Cenário doméstico favorece real e ibovespa

No Brasil, os analistas repercutem os resultados das contas do governo central e do estoque de crédito, que foram divulgados nesta manhã. O governo central apresentou superávit primário de R$ 86,9 bilhões em janeiro, informou o Tesouro Nacional.

Já o estoque de crédito caíram 18,9% em janeiro na comparação com o mês anterior, segundo o Banco Central. Há uma leitura de que as novas tarifas podem ser benéficas ao país, já que são significativamente menores do que a carga que antes incidia sobre alguns produtos brasileiros. Essa visão aumenta a atratividade do mercado nacional, já beneficiado pelo fluxo de investidores estrangeiros para praças emergentes.

“Sob a ótica técnica, a cotação ainda rompeu o suporte em R$ 5,20, faixa que concentrava posições compradas relevantes. A perda desse nível desencadeou ajustes de portfólio e amplificou o movimento de apreciação do real, com redução tática de exposição à moeda americana”, diz Jaqueline Neo, especialista de câmbio e crédito da be.smart.
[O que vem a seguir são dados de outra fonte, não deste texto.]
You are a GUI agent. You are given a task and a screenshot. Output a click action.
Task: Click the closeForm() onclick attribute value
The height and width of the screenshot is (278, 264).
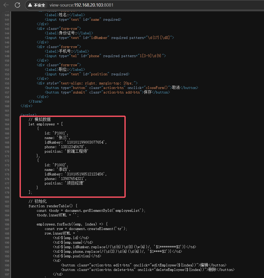tap(157, 88)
Já o Ibovespa se recuperou da queda da véspera. “As tensões envolvendo as negociações entre Estados Unidos e Irã voltaram a puxar o petróleo para cima e Petrobras está acompanhando o ritmo, empurrando o Ibovespa. O setor bancário avança após um pregão de realizações na segunda, e há ainda o fluxo de estrangeiros para o mercado brasileiro, o que colabora para que o dólar siga se desvalorizando”, diz Rodrigo Moliterno, chefe de renda variável da Veedha Investimentos.

Praças europeias fecharam em estabilidade, como o DAX e o FTSE, e Wall Street avançou, com os principais índices embalados por ações de tecnologia. A Anthropic anunciou dez novas ferramentas de inteligência artificial, impulsionando o setor.